(Texto proporcionado):

Me reconocí en los síntomas, en las dudas, en los efectos secundarios, en la necesidad de aldea femenina. A las dos nos suspendieron los ciclos de quimio, a ella antes que a mí y por el libro entendí porqué. A mí el médico me dijo nada más que nunca se imaginó que yo aguantara tanto.
Quería ser una de las personas que le mandaba emails de aliento, con mis recomendaciones para la neuropatía y la importancia del ejercicio. Me sorprendió que una mujer tan culta siquiera cuestionara y considerara no seguir las indicaciones médicas, que rechazara procedimientos, y que insistiera en leer e investigar por su lado, creyéndole más a internet que a la ciencia.
Me di cuenta que he olvidado mucho de mi propio proceso. Que me aferré a lo que me dijo una amiga: “Es medicina, no veneno”, a las indicaciones médicas y a la idea de que todo eso que sentía- tan parecido- era temporal.
También me di cuenta de lo ilusa que fui cuando le dije a Diego que llevaría un diario del proceso, para ayudar a otras personas que pasaban por lo mismo. No tengo las palabras, la facilidad, la puntería precisa para la descripción que tiene Epstein. Su capacidad de observación quirúrgica. Además, sería ofensivo considerando el privilegio con el que pasé mi proceso. Como la vez que me quejé de haber esperado dos meses para la operación del cáncer de mama en un auditorio de pacientes de la Caja.
A la vez, este libro no tiene la calidez de los otros que le he leído. Es un recuento estricto, una anotación de datos, un recuento desesperado para no olvidarse de nada. Son mis pegatinas en el monitor y mi petitoria a amigos y clientes: “Apunten lo que les estoy diciendo porque se me va a olvidar mañana”.
Este libro de Epstein, más que una creación literaria, fue su salvavidas, fue con lo que se amarró al mástil de la razón para poder atravesar la tormenta. Como todas, hizo lo que pudo con lo que tenía. Como todas, estaba desesperada, aunque no lo reconozca.

(Tarea): Según el texto proporcionado, ¿qué frase de una amiga se cita como algo a lo que se aferró quien escribe?

(Datos extraídos):
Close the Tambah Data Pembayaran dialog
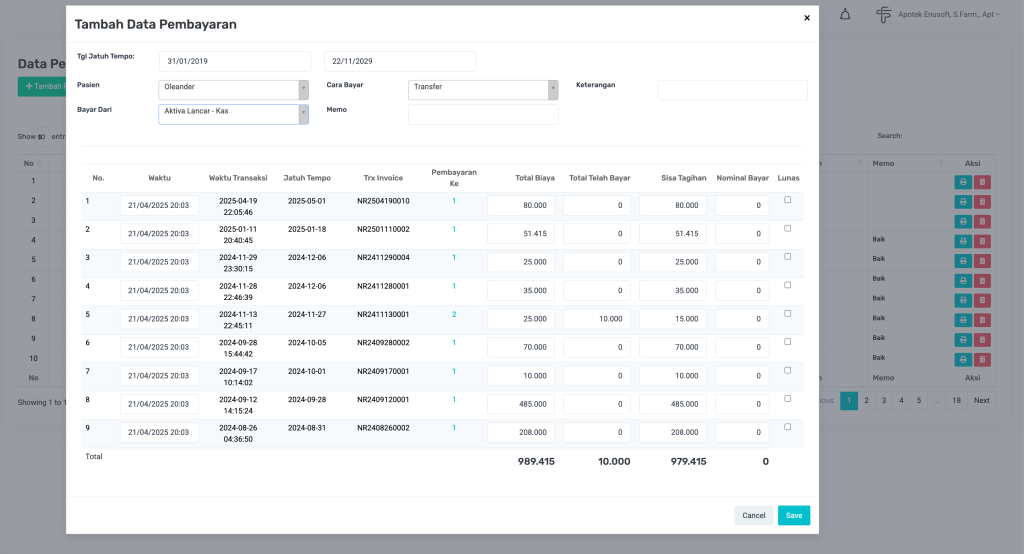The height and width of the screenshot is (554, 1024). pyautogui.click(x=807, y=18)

...

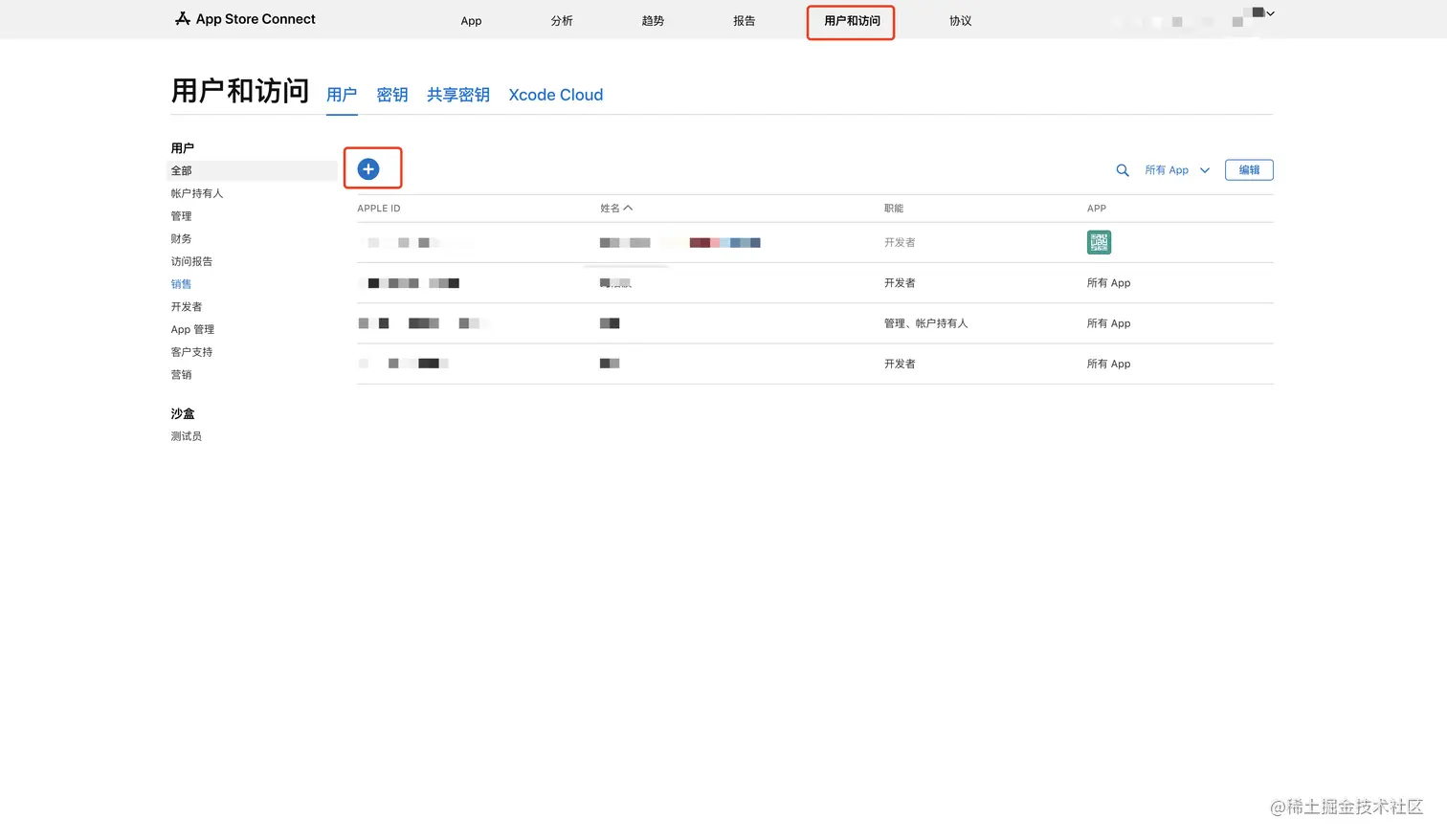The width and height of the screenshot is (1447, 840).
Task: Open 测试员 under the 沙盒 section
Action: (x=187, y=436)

(Respuesta): “Es medicina, no veneno”.